The internet is abuzz with news of the California mother of six who just gave birth to octuplets.
My sciatic nerve twinged a little bit just writing that.
Now, the birth raises a lot of questions about selective termination, infertility treatment, and the medical and moral issues surrounding mega-pregnancies, and the newly reported information about the woman's marital status (single) and employment status (not) raises several more, but over at Boston.com's Child Caring blog, I'm sticking to the parenting part of the equation and asking: How does one manage with 14 kids, the oldest of whom is just 7 years old?
Most large families grow slowly, one child at a time, or maybe a set of twins. Even in a blended family, it's rare to suddently need eight new carseats all at once. The average US family has two kids, according to US census data, but just a generation ago a family with four kids wasn't considered all that "big," writes Meagan Francis, author of "Table for Eight: Raising a Large Family in a Small-Family World" and editor of LargerFamilies.com.
"In 1976 – the year before I was born – an American woman had a 36 percent chance of giving birth to four or more children in her lifetime, and about 60 percent of women had families of three children or more," she writes. "But according to the latest census, the number of women who can expect to have three or more has been cut to 29 percent, while those with four or more children has dwindled to 10 percent. And as the number of mothers having more than a couple of kids has dwindled, so has understanding of families that don’t fit the two-kid mold."
When society seems geared toward families of four (total), parenting a large family presents some unique challenges.
"Space -- where will everybody sleep? Is there enough room at the dining-room table?" Francis, who is expecting her fifth child, says. "Time -- how do I give each child the attention he deserves?
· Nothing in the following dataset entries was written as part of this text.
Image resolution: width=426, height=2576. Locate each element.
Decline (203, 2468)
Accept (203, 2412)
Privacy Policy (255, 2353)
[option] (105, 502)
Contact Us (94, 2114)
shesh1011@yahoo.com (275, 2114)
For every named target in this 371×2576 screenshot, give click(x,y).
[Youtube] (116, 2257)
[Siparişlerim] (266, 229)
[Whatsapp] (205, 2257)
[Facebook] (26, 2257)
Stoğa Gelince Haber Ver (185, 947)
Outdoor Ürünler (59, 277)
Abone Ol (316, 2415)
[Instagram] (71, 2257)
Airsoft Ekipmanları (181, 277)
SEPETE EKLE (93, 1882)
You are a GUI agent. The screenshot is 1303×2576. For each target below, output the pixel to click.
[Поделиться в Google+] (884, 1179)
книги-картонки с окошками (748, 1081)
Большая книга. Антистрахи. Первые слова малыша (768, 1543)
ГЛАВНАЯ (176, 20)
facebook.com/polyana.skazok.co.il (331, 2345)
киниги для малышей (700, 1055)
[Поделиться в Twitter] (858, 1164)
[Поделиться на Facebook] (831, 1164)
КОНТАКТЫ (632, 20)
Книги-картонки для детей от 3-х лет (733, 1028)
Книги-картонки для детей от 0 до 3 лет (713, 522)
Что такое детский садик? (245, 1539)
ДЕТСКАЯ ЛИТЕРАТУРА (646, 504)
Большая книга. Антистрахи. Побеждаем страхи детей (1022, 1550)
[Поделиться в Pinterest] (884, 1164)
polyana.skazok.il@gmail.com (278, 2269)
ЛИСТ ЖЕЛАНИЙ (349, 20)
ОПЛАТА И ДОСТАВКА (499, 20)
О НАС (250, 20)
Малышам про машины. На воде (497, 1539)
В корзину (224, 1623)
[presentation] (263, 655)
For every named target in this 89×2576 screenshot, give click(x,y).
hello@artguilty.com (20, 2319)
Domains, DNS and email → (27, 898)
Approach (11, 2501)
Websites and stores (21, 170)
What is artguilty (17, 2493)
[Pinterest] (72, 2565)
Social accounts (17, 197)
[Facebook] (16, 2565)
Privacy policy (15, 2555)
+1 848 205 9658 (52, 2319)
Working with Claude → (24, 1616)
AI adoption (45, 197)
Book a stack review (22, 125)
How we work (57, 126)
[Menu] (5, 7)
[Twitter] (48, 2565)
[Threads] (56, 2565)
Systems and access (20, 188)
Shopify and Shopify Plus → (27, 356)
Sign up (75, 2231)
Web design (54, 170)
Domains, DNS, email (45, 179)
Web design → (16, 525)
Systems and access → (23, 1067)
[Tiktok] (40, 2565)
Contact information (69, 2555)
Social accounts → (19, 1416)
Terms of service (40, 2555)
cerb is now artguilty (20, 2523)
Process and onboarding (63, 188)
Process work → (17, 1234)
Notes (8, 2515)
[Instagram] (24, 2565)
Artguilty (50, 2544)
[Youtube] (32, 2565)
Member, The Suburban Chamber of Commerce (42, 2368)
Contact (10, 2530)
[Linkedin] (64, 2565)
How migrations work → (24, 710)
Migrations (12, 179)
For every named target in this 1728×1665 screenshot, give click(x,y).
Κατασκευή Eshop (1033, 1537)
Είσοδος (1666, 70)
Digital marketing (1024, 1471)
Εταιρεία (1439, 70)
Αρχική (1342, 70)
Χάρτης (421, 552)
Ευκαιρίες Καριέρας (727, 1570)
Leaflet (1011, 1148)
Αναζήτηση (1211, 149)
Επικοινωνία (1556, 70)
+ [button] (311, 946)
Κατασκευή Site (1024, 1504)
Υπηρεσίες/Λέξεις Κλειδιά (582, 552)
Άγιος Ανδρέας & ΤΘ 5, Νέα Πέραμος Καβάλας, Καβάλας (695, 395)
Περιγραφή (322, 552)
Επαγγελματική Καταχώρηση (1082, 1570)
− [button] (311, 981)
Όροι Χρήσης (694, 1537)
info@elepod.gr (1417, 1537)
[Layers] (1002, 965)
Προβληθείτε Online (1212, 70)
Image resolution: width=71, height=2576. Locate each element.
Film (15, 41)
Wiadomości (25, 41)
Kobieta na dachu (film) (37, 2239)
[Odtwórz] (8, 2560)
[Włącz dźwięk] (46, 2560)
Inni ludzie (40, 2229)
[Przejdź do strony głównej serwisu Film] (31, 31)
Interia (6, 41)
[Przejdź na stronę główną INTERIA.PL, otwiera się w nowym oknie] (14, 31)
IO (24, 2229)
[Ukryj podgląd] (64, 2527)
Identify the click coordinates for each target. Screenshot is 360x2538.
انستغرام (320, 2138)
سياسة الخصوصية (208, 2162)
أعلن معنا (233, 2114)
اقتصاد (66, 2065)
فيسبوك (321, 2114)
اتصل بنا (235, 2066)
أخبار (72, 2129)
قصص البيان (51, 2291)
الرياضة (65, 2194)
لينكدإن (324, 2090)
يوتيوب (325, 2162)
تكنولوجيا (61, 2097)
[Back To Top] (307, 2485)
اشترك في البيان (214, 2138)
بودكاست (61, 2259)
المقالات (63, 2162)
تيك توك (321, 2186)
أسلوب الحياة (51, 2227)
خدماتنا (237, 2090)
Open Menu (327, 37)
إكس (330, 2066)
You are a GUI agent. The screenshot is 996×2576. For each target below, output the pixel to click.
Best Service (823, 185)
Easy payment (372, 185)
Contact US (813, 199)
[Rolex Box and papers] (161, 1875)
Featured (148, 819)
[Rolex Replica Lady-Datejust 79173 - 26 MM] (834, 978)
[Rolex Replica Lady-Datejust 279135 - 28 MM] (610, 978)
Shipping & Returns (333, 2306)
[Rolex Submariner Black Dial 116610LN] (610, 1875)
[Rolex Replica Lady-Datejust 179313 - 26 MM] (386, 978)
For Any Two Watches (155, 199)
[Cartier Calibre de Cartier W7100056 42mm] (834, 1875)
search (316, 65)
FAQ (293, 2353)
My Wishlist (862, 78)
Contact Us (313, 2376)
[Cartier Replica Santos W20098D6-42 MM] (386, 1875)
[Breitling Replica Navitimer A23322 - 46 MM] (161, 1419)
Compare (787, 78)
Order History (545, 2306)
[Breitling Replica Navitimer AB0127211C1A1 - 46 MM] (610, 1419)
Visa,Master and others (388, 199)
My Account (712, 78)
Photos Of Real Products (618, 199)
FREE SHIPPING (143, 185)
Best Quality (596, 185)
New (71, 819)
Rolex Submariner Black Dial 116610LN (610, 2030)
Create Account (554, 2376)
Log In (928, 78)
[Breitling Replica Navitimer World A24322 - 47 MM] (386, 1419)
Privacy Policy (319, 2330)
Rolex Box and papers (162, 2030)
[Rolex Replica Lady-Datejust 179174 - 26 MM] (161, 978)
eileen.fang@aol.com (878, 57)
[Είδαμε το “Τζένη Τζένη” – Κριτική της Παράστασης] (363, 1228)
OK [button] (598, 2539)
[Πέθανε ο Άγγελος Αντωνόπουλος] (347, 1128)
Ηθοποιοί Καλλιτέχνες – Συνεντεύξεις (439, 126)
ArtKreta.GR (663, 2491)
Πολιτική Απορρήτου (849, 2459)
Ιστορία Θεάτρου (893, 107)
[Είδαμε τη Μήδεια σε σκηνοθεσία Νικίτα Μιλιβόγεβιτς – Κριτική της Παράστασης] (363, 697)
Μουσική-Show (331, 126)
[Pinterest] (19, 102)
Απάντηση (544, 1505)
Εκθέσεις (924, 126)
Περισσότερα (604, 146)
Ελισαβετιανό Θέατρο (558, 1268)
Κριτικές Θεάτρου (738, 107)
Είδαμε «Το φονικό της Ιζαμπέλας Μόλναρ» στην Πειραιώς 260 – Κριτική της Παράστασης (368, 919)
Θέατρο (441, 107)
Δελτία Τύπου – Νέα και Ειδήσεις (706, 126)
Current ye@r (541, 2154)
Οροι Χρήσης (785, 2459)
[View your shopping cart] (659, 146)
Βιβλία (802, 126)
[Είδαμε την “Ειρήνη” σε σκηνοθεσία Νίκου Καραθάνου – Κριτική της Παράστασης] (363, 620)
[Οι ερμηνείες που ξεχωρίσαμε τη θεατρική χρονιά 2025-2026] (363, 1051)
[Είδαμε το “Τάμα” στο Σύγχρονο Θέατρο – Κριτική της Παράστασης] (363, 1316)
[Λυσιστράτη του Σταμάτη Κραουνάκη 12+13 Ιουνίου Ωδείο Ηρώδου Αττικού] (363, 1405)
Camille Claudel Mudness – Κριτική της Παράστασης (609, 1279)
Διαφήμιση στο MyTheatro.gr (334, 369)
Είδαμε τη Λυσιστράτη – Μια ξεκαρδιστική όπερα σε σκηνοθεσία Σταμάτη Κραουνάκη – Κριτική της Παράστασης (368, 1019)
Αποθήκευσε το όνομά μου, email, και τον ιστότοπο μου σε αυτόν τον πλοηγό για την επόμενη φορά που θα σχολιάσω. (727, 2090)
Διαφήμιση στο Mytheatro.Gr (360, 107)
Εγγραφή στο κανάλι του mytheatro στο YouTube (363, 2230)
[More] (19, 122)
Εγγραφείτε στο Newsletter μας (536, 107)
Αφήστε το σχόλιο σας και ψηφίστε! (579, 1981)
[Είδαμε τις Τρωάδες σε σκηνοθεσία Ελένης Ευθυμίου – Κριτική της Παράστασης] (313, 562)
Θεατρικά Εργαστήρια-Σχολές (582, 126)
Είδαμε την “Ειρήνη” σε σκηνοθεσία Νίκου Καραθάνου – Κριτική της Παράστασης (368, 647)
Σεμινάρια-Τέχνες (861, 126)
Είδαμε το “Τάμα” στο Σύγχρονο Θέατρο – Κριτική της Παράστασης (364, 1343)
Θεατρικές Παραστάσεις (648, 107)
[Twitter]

But I've found that space issues are easy enough to work around -- as it turns out, most kids don't "need" the huge play areas and solo bedrooms we've become accustomed to giving them, and in some ways, parenting lots of kids is easier than one or two."
It's easy to imagine the cons, but there are pros to having a large family, too. "Big families may often be noisy and chaotic, but siblings also provide each other with built-in companions, meaning children in a big family may play more cohesively and crave less entertainment from Mom and Dad," Francis points out. "Of course, big families also mean that siblings may get in more trouble, and then cover up for each other."
"Parents of many children usually quickly determine that, if they're going to maintain a big household, every family member has to chip in, except the infants," she says. "Having regular chores encourages kids to develop responsibility and feel like competent team members, something many contemporary children don't get to experience."
How big is your family, and what challenges do you face with the number of children you already have?